Whether the Coalition Government will survive until May 2015 has been one of the questions posed by political pundits since it was formed in 2010. My gut feeling is that it will be that the relationship between the two unequal partners will change the closer we get to 2015 but that it will survive in some form or another. Yesterday’s speech by Nick Clegg, a leader whose political star has now sunk so low that it is almost imperceptible, appeared to take the line that ‘if it wasn’t for the Liberal Democrats, the Conservatives would have made even greater cuts to the welfare budget and to public services’. He may well be right but it’s an incredibly weak argument to say you can thank us that things aren’t worse when the public think that they are bad enough already. So vote Liberal Democrat because the others would be worse is hardly a recipe for electoral revival!!

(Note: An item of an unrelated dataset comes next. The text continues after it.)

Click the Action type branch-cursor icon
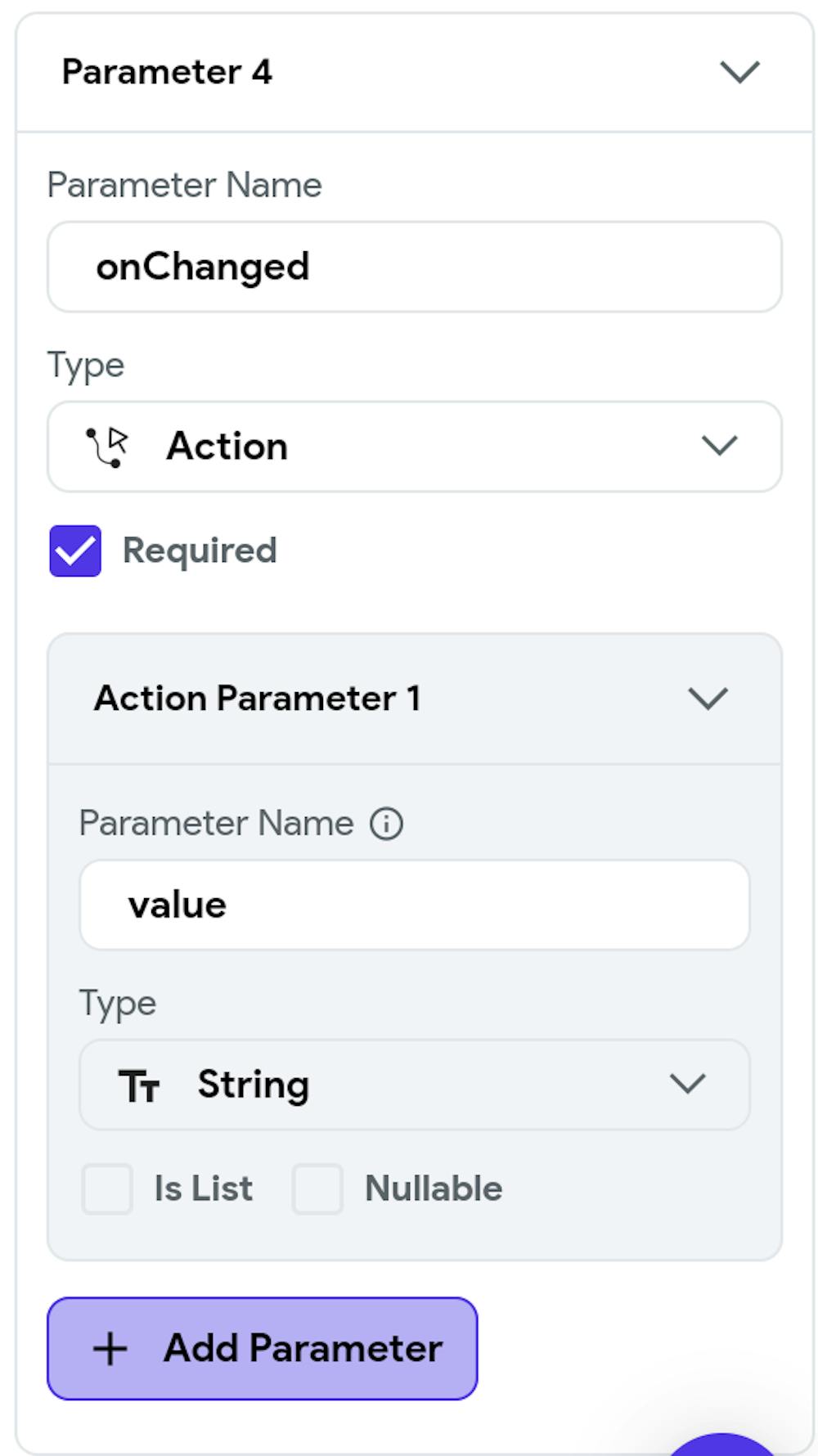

As for the Conservatives, well electorally in as bad a place and in the shire constituencies threatened by UKIP especially if it persists with David Cameron’s morally right but politically inept desire to introduce gay marriage. Whatever the justifications for gay marriage as opposed to civil partnerships and there are many, it was not in the Conservative manifesto in 2010 and in the midst of economic crisis it appears to have little resonance with the public. I can’t see any electoral advantage to be gained by pursuing it at this time, not that politics should be all about electoral gain. Prime Ministers do have to make decisions that the public may not like and their parties find unpalatable, that’s what leadership is all about. The problem is that the ‘Westminster village’ is becoming increasingly divorced from the realities of people’s lived experience and with their political aspirations. If you’ve lost your job, your benefits have been cut and the local government services you used have been closed, gay marriage really is an irrelevance.
There have been two seminal events in British politics in the past fifty years. The Profumo Scandal in 1963 shattered what was left of the mystique of British government as the press circled the declining power of Harold Macmillan’s Conservative government. The bank crisis and the MPs’ expenses scandal after 2008 reinforced the public’s view that politicians had little control over global crises and that their primary motivation appeared to be self-aggrandisement at the public’s expense. That most MPs had acted honourably did not make up for the malfeasance of the minority. The result is a ‘crisis of governance’ as states adopt policies that have little popular support justifying them as being ‘for the greater good’. The chimera of representative government has been exposed and increasingly there are calls for a ‘new settlement’ between the people and the state in which the responsibilities of the people and the nature of the modern state are redefined.